#### EXCERPTED PASSAGE
*** Begin section ***

Oropharyngeal anthrax: The main clinical features are sore throat, dysphagia, fever, regional lymphadenopathy in the neck and toxaemia. Even with treatment, the mortality is about 50% (Doganay et al., 1986).
The suspicion of anthrax depends largely on awareness and alertness on the part of the physician as to the patient's history and to the likelihood that he/she had consumed contaminated food or drink.4.4.2.1 Confirmation of diagnosis. See 4.4.3.1
4.4.2.2 Differential diagnosis (gastrointestinal anthrax)
The differential diagnosis in intestinal anthrax includes food poisoning (in the early stages of intestinal anthrax), acute abdomen due to other reasons, and haemhorragic gastroenteritis due to other microorganisms, particularly necrotising enteritis due to Clostridium perfringens.
In the differential diagnosis of oropharyngeal anthrax, streptococcal pharyngitis, Vincent's angina, Ludwig's angina, parapharyngeal abscess, and deep tissue infection of the neck should be considered.
4.4.3 Pulmonary (inhalation) anthrax
Symptoms prior to the onset of the final hyperacute phase are non–specific and suspicion of anthrax depends on the knowledge of the patient's history. In probably the best–documented set of five case reports of inhalation anthrax (Plotkin et al., 1960), the illnesses began insidiously with mild fever, fatigue and malaise lasting one to several days. Headache, muscle aches, chills and fever were recorded in all four patients with development of a cough in four and mild pain in the chest in one. This mild initial phase was followed by the sudden development of dyspnoea, cyanosis, disorientation with coma and death in four of the patients, in whom treatment was unsuccessful. Death occurred within 24 hours of onset of the hyperacute phase.
4.4.3.1 Confirmation of diagnosis (pulmonary and intestinal anthrax)
As indicated, clinical diagnosis is dependent on a knowledge of the patient's history; early symptoms are non–specific and "flu–like" with mild upper respiratory tract signs in pulmonary anthrax or resembling mild food poisoning in intestinal anthrax. In fact, in pulmonary anthrax, the X–ray picture of the lung is very characteristic, with extremely enlarged mediastinal lymph nodes. Frequently, however, confirmatory diagnosis of pulmonary or gastrointestinal anthrax will usually take place after the patient has died or, if correct treatment is initiated early enough, when he or she is well recovered.
The definitive diagnosis is made by the isolation of B. anthracis from sputum in pulmonary anthrax and from vomitus, faeces and ascites in intestinal anthrax. Blood cultures may be positive in either form of the disease.
Depending on the treatment administered and the stage the disease has reached at the time of collection of specimens, smears stained for demonstration of the capsule (Appendix I) may be positive, or the specimens may be positive by culture. B. anthracis may be visualized in or isolated from sputum (pulmonary anthrax) or faeces (intestinal anthrax) but this cannot be relied upon. Specialized laboratories may be able to demonstrate anthrax toxin in fluid specimens (serum or oedematous fluid) or, in the case of patients who survive, anti–toxin and anti–capsular antibodies may be demonstrable in convalescent sera (Appendix I [A.I.5]). The Anthraxin hypersensitivity test referred to in 4.4.1.2 may also be applicable.

*** End section ***

#### CHECK YOUR UNDERSTANDING
A - Answer these questions from the anthrax diagnosis passage, one per line:
(i) About what share of oropharyngeal anthrax patients die even with treatment?
(ii) In the Plotkin case reports, how soon after the hyperacute phase began did death occur?
(iii) What does the lung X-ray show in pulmonary anthrax?
B - Rewrite the stretch of the anthrax diagnosis passage from "Depending on the" through "also be applicable.", putting "Reference laboratories" in place of "Specialized laboratories".
C - Carry on the anthrax diagnosis passage from its last sentence.

#### DATASET RECORDS
*** Begin section ***

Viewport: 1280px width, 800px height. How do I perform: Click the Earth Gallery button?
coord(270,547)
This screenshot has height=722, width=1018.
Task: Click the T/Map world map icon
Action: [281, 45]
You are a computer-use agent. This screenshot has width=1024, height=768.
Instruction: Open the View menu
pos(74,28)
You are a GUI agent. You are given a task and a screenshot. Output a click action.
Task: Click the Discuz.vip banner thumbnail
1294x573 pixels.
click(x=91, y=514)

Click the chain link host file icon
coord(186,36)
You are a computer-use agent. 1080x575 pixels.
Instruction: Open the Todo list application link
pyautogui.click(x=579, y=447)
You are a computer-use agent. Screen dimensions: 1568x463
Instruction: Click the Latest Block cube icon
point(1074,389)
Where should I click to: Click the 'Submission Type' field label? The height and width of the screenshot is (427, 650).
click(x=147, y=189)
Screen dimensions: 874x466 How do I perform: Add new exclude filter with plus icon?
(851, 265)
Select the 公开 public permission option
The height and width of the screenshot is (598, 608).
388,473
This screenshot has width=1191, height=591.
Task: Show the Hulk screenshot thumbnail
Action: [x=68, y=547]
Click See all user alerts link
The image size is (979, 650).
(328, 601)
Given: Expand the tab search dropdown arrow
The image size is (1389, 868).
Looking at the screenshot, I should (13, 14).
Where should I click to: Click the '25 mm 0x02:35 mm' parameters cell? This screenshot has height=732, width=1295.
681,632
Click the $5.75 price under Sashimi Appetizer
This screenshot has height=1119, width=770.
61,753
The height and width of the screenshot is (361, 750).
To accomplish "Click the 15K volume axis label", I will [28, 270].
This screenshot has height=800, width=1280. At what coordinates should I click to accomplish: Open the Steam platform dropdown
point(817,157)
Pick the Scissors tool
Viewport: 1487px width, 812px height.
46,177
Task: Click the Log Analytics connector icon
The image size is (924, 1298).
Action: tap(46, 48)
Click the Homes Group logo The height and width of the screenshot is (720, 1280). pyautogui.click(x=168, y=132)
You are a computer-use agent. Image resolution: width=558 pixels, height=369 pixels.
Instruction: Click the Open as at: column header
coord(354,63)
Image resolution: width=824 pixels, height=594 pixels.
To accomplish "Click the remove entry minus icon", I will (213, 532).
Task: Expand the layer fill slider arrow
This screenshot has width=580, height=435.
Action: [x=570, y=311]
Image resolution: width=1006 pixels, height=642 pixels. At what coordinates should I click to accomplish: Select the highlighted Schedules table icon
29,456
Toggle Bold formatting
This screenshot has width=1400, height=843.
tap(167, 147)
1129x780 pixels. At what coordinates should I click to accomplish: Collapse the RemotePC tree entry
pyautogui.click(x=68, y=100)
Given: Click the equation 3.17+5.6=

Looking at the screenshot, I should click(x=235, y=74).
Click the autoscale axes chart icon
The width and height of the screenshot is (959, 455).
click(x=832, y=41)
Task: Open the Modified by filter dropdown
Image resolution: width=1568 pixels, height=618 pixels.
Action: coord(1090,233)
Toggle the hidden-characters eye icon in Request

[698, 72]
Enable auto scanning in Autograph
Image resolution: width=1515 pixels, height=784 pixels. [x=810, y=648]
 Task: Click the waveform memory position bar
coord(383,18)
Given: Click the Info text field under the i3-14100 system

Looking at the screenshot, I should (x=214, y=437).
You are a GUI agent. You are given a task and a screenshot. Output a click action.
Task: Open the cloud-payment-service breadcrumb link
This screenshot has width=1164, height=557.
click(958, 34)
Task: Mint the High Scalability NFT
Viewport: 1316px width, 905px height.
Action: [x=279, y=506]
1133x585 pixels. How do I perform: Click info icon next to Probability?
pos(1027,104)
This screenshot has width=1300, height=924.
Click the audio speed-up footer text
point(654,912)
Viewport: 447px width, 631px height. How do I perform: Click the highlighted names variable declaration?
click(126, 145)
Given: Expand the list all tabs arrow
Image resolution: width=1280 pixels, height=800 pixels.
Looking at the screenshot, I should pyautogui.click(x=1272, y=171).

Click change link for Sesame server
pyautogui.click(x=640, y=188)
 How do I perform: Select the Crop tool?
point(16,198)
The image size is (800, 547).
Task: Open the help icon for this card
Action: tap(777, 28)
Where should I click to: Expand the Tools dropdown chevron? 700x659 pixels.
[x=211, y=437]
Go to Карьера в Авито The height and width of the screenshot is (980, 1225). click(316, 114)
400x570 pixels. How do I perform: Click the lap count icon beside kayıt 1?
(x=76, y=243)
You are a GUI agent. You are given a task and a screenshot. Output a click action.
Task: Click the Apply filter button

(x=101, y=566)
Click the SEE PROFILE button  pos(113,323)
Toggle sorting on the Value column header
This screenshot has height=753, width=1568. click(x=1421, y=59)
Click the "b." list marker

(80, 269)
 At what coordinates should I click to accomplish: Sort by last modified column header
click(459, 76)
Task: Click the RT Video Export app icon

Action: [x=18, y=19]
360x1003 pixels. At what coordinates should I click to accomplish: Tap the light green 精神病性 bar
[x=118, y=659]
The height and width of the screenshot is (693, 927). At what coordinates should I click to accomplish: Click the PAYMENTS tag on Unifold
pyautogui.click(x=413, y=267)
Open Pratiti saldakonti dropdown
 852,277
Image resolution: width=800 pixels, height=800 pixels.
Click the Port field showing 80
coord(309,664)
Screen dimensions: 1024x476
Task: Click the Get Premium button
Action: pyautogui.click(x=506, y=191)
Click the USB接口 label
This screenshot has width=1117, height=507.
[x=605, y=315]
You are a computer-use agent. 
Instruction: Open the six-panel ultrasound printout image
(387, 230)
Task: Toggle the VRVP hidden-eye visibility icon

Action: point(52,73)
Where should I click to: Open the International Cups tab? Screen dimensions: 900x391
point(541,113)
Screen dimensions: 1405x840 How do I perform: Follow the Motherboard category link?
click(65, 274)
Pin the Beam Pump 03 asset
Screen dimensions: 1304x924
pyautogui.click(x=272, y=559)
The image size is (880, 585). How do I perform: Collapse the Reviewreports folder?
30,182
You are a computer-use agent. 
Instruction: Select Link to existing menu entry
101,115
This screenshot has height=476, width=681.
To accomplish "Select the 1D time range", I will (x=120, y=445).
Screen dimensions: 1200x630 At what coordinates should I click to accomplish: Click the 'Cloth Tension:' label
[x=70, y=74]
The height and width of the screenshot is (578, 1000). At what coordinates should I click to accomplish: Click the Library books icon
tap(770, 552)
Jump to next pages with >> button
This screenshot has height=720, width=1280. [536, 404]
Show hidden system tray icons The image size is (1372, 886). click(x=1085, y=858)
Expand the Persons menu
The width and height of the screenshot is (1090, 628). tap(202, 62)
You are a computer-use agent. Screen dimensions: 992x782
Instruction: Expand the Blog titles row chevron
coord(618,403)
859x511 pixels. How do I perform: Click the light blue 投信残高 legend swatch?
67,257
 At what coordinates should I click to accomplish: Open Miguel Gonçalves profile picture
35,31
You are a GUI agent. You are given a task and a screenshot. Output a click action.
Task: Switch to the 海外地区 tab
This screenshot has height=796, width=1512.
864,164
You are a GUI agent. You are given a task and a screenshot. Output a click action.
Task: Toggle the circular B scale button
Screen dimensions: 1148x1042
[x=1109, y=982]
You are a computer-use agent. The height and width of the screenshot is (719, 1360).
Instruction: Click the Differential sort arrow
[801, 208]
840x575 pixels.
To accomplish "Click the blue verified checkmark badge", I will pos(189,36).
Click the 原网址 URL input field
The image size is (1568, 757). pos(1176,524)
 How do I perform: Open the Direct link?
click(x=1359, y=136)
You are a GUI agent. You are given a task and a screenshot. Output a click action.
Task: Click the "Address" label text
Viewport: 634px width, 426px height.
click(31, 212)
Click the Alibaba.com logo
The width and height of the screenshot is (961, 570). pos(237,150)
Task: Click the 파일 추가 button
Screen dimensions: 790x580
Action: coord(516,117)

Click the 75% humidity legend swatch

*** End section ***

#### RESPONSES TO THE EXERCISE
A -
(i) About 50%
(ii) Within 24 hours
(iii) Extremely enlarged mediastinal lymph nodes

B -
Depending on the treatment administered and the stage the disease has reached at the time of collection of specimens, smears stained for demonstration of the capsule (Appendix I) may be positive, or the specimens may be positive by culture. B. anthracis may be visualized in or isolated from sputum (pulmonary anthrax) or faeces (intestinal anthrax) but this cannot be relied upon. Reference laboratories may be able to demonstrate anthrax toxin in fluid specimens (serum or oedematous fluid) or, in the case of patients who survive, anti–toxin and anti–capsular antibodies may be demonstrable in convalescent sera (Appendix I [A.I.5]). The Anthraxin hypersensitivity test referred to in 4.4.1.2 may also be applicable.

C -
Death being due to the toxin, belated treatment can sterilize the blood and tissue fluids while still not preventing death. If this sterilising effect has not occurred, the capsulated B. anthracis may be visible in capsule–stained smears of these fluids and should be easily isolated from them by bacteriological culture.
Where anthrax has not been suspected prior to postmortem, characteristic signs are dark haemolysed unclotting blood, enlarged haemorrhagic spleen, petechial haemorrhages throughout the organs, and a dark oedematous intestinal tract, ulcerated or with areas of necrosis. In pneumonic anthrax, the mediastinal lymph nodes are always affected with haemorrhagic necrotizing lymphadenitis. Nevertheless, it may be hard to differentiate between pulmonary and intestinal anthrax at autopsy and the decision as to how the disease was contracted may have to be based on the patient's history.
4.4.4 Anthrax meningitis
Meningitis due to anthrax is a serious clinical development which may follow any of the other three forms of anthrax. The case fatality rate is almost 100%; the clinical signs of meningitis with intense inflammation of the meninges, markedly elevated CSF pressure and the appearance of blood in the CSF (the meningitis of anthrax is a haemorrhagic meningitis) are followed rapidly by loss of consciousness and death (Levy et al., 1981; Koshi et al., 1981; Lalitha et al., 1990; George et al., 1994; Lalitha et al., 1996). Only a few instances of survival as a result of early recognition of the problem and prompt treatment are on record (Khanne et al., 1989; Lalitha et al., 1996).
Differential diagnosis should take into account acute meningitis of other bacterial aetiology. The definitive diagnosis is obtained by visualisation of the capsulated bacilli in the CSF and/or by culture.
4.4.5 Anthrax sepsis
Sepsis develops after the lymphohematogenous spread of B. anthracis from a primary lesion (cutaneous, gastrointestinal or pulmonary). Clinical features are high fever, toxaemia and shock, with death following in a short time.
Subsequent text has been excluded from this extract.